Public WiFi hotspots will require users to install an app and authenticate themselves with a one-time password, according to guidelines issued by the Department of Telecommunications. Public WiFi hotspots have been held back by regulatory uncertainty and security conditions, some of which seem to be continuing with the DoT’s new guidelines. The WiFi Access Network Interface (WANI) system means that different hotspot providers could potentially require different apps, and users can’t just sign in to WiFi hotspots instantly.
While this requirement is less problematic than requiring Aadhaar numbers from users, as originally suggested, it still adds friction to the process that doesn’t exist for mobile data, which is cheaper than anywhere else in the world in India. What’s more, digital payment options are mandatory, which some users may not be in a position to use.

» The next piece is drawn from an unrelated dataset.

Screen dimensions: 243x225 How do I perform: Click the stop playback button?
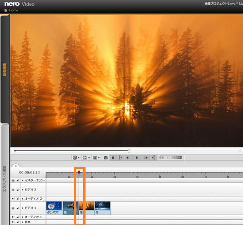coord(113,157)
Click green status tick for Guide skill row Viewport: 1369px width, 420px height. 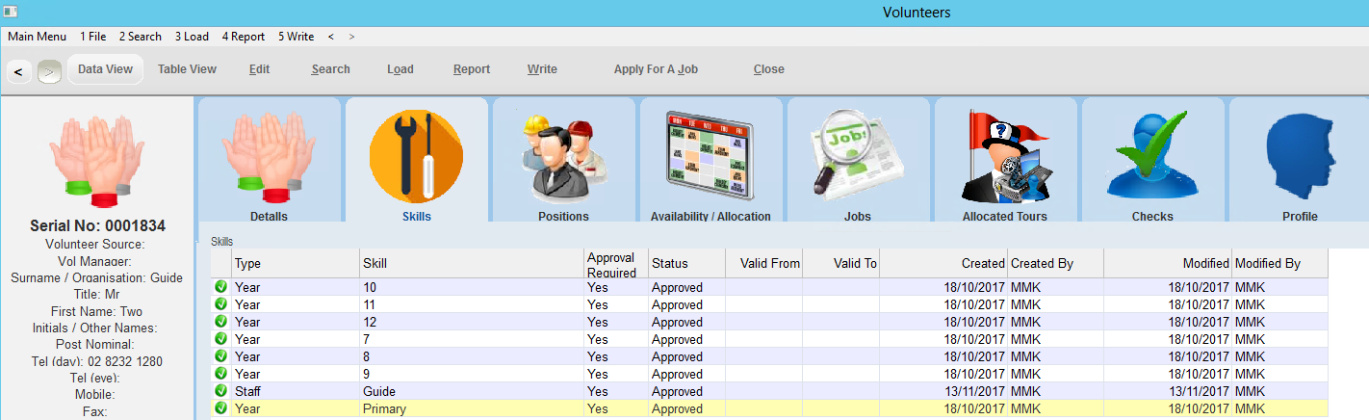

Public WiFi hotspots face an uphill battle in India; Google pulled out of the over 400 WiFi hotspots it helped install in Indian railway stations, handing over control and possible revenues to RailTel, a government ISP. Telecom operators disapprove of hotspots as they disapprove of commercialising WiFi, which they argue should only be available for personal use. It’s unclear what the government achieves with authenticated WiFi connections, as even the most rudimentary VPN technology can make it nearly impossible for authorities to track down wrongdoers online, or at least connect their actions to individual WiFi hotspots.